--- TASK TO COMPLETE ---
Please return the listing below exactly, without any of its pictures.

○ ○ ○ ○ ○ ○ ○

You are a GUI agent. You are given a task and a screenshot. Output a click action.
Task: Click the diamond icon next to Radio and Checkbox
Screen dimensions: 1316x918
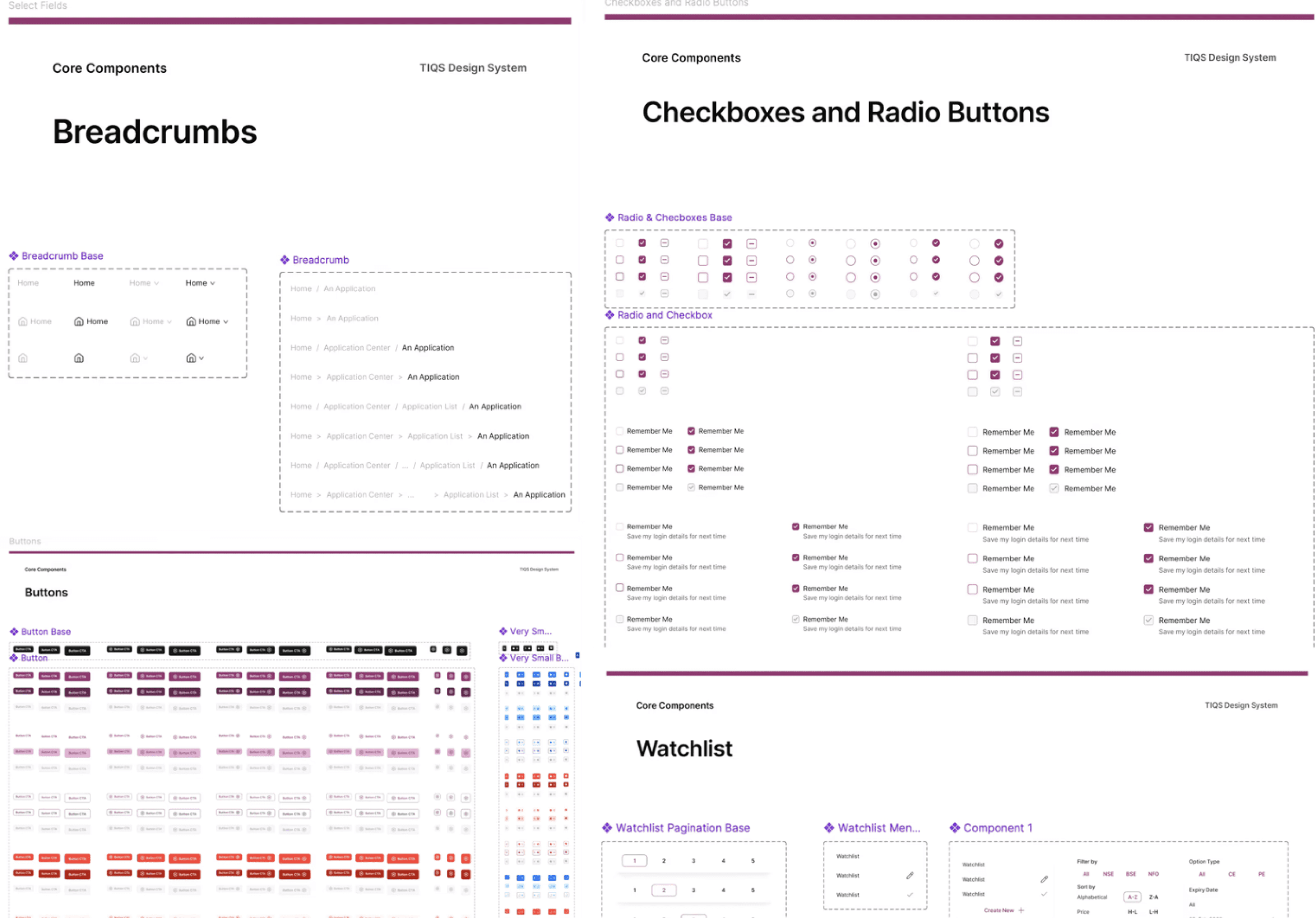(609, 315)
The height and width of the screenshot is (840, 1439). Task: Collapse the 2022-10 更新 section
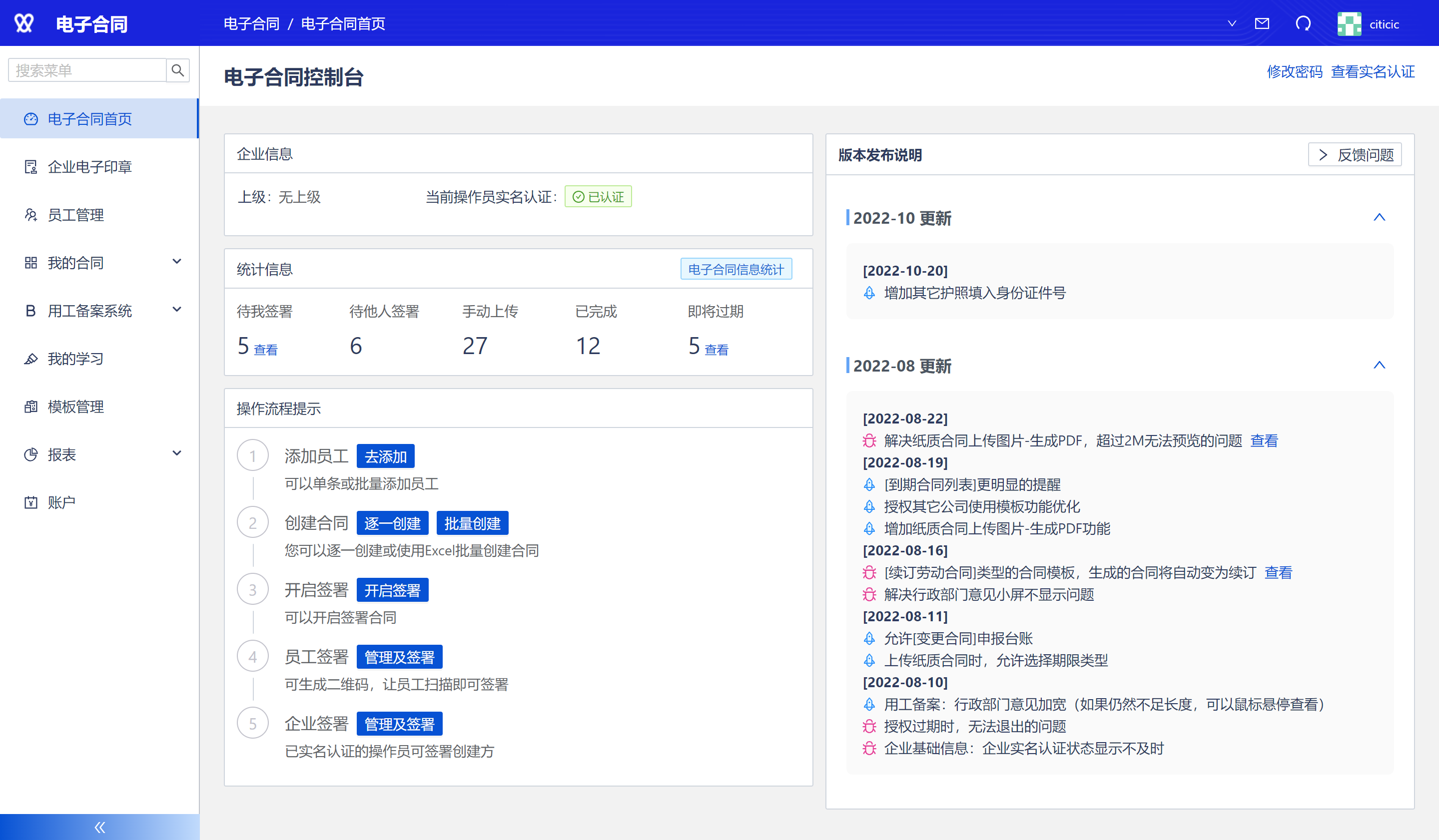click(1379, 217)
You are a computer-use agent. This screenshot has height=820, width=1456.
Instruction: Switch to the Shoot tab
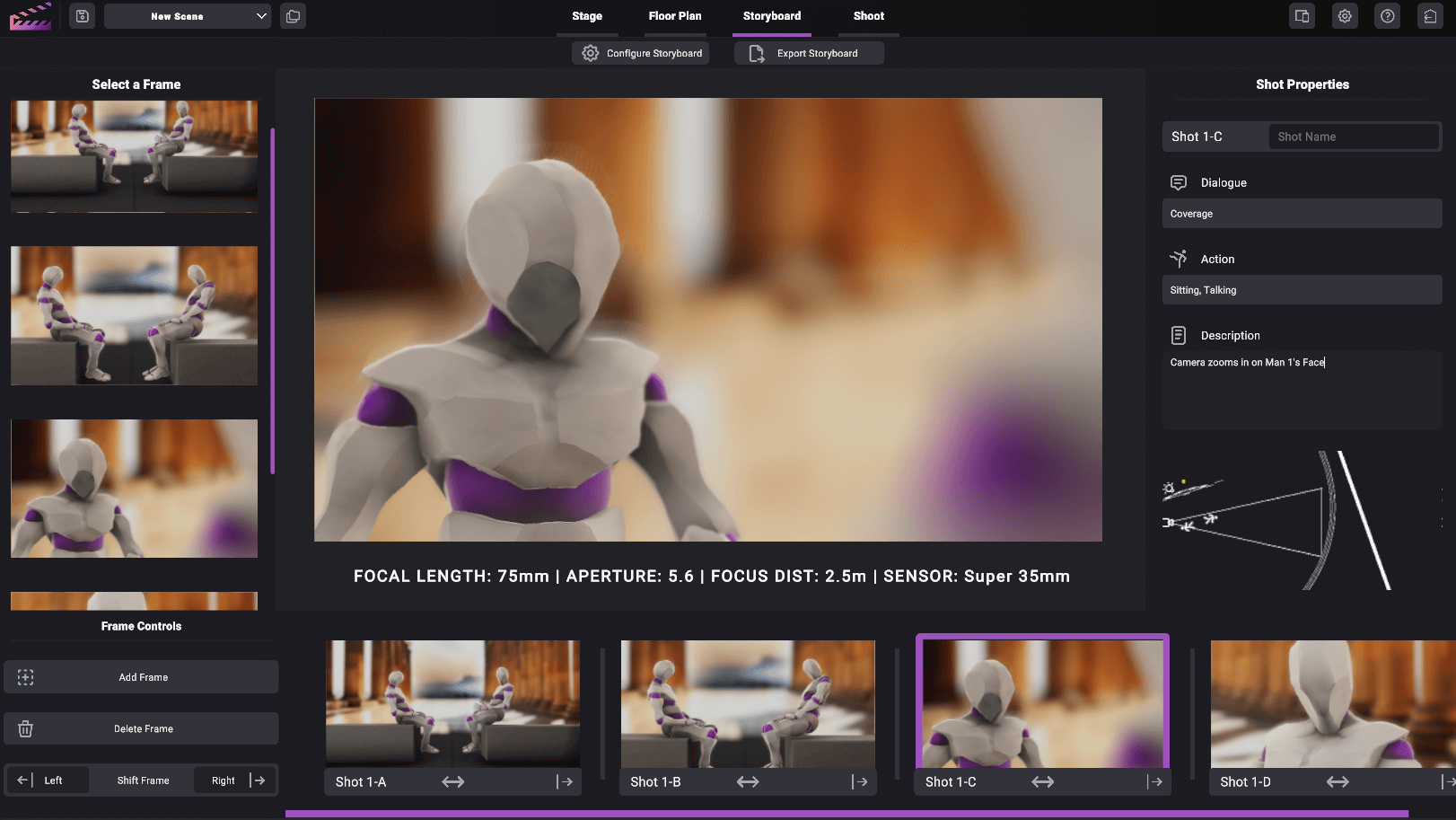pyautogui.click(x=867, y=15)
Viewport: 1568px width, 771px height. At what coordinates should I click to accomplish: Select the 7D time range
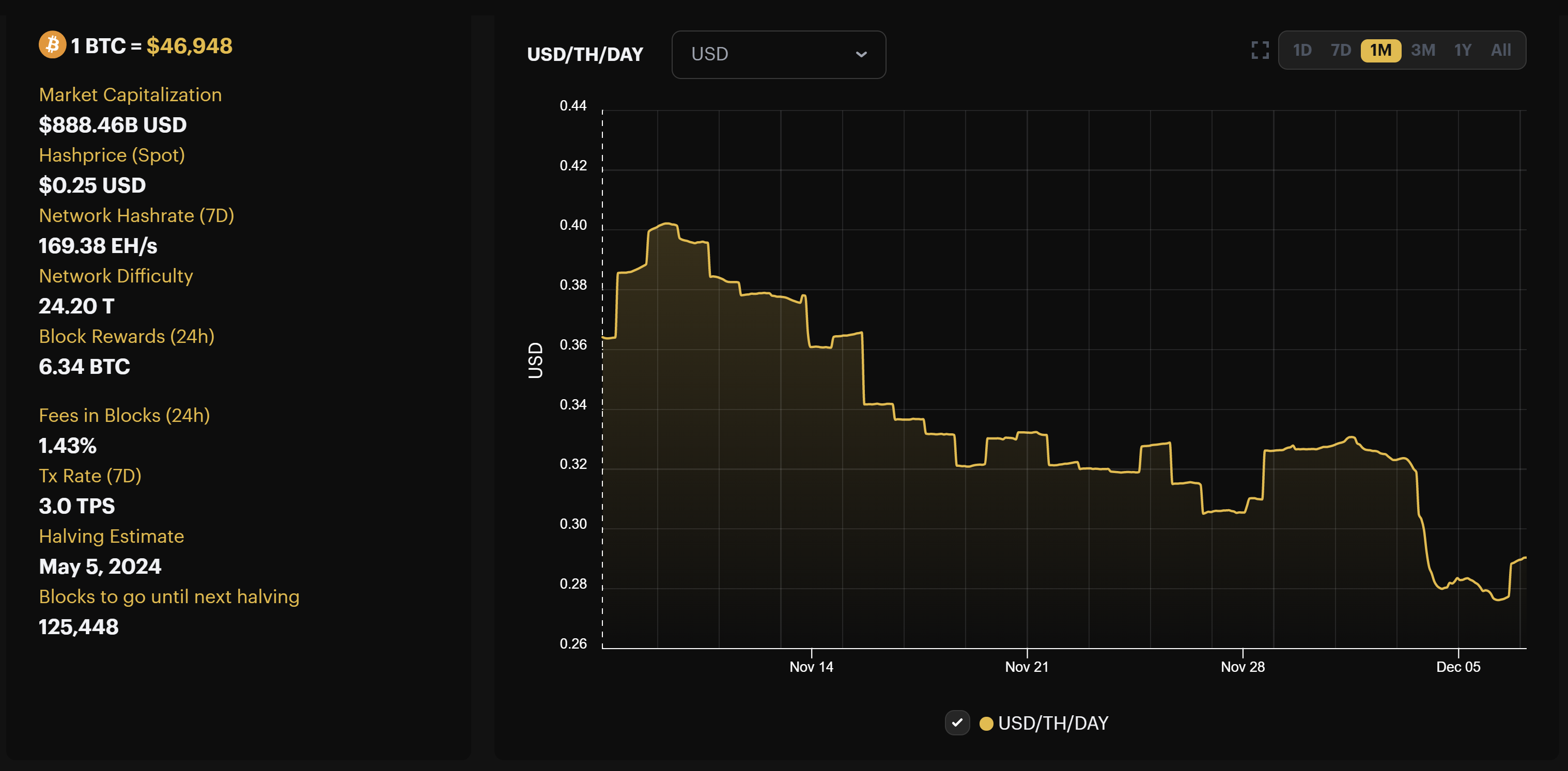coord(1342,51)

○ ○ ○ ○ ○ ○ ○

--- WRITTEN ANSWER ---
You are a GUI agent. You are given a task and a screenshot. Output a click action.
Task: Click the diamond icon next to Radio and Checkbox
Screen dimensions: 1316x918
(609, 315)
The height and width of the screenshot is (840, 1439). Task: Collapse the 2022-10 更新 section
click(1379, 217)
You are a computer-use agent. This screenshot has height=820, width=1456.
Instruction: Switch to the Shoot tab
pyautogui.click(x=867, y=15)
Viewport: 1568px width, 771px height. At what coordinates should I click to accomplish: Select the 7D time range
coord(1342,51)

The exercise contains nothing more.